←back to thread

Linux Capabilities Revisited

(dfir.ch)
190 points Harvesterify | 1 comments | 22 Oct 25 13:50 UTC | HN request time: 0s | source
Show context
WhyNotHugo ◴[22 Oct 25 19:19 UTC] No.45673859[source]
I find Linux’s approach on capabilities underwhelming, and not even close to a true capability-based system.

For example, you can pass a program a capability to bind any privileged port, but not a specific one. For this scenario, just passing an fd bound to the port is actually much simpler and safer. For other capabilities, they’re just too coarse.

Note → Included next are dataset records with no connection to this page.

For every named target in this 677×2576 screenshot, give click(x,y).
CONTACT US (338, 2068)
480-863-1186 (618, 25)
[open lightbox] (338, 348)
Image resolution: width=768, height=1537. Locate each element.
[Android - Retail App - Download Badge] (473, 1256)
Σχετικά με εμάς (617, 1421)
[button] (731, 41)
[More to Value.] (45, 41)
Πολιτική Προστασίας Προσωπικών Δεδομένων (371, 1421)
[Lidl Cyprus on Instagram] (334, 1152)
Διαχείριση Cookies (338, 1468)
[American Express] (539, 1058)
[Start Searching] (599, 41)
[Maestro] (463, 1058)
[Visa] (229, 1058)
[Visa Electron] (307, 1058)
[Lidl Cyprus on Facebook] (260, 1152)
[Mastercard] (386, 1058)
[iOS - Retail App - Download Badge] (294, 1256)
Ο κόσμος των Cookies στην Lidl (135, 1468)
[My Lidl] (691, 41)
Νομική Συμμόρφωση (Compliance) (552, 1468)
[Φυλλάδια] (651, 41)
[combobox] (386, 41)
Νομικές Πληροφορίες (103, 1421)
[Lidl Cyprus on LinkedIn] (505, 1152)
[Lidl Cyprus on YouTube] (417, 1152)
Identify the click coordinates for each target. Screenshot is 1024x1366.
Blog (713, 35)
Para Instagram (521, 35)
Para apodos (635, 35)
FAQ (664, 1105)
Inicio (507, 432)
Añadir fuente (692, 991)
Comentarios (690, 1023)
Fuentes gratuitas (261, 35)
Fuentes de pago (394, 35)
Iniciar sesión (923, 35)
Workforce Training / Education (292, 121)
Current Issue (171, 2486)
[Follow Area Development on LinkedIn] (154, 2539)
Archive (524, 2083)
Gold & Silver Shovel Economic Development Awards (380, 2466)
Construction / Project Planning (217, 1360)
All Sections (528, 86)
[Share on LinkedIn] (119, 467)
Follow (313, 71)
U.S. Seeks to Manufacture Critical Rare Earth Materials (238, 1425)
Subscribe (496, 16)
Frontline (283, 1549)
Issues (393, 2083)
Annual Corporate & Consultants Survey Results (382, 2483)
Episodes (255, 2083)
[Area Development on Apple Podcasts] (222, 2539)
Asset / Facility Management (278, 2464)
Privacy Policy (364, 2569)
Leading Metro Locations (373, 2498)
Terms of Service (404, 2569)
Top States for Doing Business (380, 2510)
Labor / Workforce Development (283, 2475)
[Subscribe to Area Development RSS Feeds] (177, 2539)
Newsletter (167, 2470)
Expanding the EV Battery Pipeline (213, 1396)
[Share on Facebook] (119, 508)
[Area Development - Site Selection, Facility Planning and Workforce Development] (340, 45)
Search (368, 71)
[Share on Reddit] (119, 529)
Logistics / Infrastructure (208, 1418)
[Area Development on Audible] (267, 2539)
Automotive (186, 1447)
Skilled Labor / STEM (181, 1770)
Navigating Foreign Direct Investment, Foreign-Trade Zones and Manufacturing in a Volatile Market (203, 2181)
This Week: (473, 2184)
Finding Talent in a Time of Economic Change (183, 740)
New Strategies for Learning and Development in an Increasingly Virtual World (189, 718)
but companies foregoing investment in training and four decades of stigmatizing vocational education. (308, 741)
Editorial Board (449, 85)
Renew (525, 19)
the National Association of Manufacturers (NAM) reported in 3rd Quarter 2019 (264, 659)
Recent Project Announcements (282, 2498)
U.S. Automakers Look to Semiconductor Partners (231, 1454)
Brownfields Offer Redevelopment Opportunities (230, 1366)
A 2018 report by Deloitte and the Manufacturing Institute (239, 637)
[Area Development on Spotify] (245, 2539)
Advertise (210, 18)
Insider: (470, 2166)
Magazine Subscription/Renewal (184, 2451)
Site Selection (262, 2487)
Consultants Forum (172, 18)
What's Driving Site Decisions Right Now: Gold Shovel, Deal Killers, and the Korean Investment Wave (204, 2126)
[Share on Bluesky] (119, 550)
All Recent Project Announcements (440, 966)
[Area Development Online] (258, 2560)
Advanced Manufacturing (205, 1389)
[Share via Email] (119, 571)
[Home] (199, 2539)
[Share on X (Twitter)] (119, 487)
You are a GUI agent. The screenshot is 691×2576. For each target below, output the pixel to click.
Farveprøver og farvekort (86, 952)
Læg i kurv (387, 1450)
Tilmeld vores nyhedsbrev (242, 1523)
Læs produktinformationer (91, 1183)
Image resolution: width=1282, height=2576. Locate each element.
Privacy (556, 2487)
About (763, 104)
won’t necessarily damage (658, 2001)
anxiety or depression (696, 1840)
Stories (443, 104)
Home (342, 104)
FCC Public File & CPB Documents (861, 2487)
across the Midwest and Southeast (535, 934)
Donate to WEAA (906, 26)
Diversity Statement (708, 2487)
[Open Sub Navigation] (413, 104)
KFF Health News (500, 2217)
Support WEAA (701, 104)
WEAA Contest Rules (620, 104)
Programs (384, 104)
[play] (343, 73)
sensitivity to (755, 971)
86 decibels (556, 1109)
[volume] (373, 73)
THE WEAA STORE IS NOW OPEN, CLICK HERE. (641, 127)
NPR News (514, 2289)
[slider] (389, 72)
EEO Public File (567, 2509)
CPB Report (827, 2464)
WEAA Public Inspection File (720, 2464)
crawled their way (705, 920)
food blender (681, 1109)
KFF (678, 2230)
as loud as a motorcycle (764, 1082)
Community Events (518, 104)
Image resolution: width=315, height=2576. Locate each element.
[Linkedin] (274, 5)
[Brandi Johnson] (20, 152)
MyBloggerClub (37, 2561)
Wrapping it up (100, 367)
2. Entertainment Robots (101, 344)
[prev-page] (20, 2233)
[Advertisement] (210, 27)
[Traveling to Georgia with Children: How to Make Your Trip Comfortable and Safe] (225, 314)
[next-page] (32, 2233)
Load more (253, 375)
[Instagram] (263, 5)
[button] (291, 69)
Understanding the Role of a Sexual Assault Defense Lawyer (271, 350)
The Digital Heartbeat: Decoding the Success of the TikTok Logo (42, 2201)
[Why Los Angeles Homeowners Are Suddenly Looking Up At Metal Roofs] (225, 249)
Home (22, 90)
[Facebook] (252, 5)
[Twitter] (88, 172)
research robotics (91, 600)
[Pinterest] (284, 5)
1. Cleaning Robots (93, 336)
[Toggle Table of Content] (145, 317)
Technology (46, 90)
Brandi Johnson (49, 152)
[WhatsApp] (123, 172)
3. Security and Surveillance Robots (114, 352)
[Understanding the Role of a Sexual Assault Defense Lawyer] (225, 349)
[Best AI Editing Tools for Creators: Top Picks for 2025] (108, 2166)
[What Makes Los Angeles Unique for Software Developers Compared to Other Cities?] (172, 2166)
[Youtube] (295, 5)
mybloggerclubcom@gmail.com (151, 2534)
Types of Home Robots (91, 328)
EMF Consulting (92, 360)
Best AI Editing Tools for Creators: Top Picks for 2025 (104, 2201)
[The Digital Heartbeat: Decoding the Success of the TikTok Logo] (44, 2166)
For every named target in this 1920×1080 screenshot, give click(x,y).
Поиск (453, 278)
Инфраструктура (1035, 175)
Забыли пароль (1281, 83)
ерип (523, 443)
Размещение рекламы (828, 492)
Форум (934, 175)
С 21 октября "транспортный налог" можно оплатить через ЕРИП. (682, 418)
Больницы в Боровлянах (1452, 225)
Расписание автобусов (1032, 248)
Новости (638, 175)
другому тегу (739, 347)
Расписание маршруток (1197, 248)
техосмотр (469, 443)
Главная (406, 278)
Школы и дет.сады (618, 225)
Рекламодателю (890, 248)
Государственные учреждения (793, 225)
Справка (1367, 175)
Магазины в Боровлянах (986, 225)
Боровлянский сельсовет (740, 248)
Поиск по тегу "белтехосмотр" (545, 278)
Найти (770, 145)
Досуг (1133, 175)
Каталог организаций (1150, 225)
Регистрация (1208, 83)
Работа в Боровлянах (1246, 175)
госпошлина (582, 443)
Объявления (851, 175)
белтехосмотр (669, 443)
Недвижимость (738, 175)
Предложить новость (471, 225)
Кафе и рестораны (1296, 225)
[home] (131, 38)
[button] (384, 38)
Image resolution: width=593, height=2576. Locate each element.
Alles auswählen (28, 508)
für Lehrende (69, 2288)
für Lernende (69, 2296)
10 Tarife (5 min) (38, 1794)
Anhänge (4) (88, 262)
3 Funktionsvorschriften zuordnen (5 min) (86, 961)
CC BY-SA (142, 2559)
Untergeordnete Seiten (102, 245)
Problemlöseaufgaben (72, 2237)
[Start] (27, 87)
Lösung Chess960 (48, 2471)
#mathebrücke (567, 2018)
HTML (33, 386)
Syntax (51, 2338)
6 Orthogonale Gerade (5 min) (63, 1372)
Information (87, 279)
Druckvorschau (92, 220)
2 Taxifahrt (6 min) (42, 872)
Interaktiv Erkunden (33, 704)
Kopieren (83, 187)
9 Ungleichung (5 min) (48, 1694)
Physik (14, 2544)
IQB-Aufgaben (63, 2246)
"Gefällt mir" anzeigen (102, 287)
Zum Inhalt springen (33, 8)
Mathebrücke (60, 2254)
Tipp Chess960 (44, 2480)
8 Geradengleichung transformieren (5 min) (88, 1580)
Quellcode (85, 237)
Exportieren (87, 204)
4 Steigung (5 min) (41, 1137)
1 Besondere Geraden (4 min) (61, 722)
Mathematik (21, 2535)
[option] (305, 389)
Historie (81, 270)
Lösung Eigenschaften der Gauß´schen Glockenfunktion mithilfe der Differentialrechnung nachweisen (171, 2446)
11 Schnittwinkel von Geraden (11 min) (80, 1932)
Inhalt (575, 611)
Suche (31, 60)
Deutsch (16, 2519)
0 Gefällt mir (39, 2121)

The fact that capabilities are implicitly inherited also doesn’t sound like a good approach on security. It’s likely like this due to backward compatibility, but I really think that capabilities ought to be passed explicitly, and we should be able to transfer them between processes. In fact, using an fd as a handle for capabilities would probably be a much clearer and explicit approach.

replies(4): >>45674780 #>>45676466 #>>45676774 #>>45678086 #
1. qu4z-2 ◴[22 Oct 25 23:29 UTC] No.45676466[source]
If they're not passed around as objects a la FILE*/fd they're not even really capabilities, just (sparkling) fine-grained ambient authority (which still has value to be clear).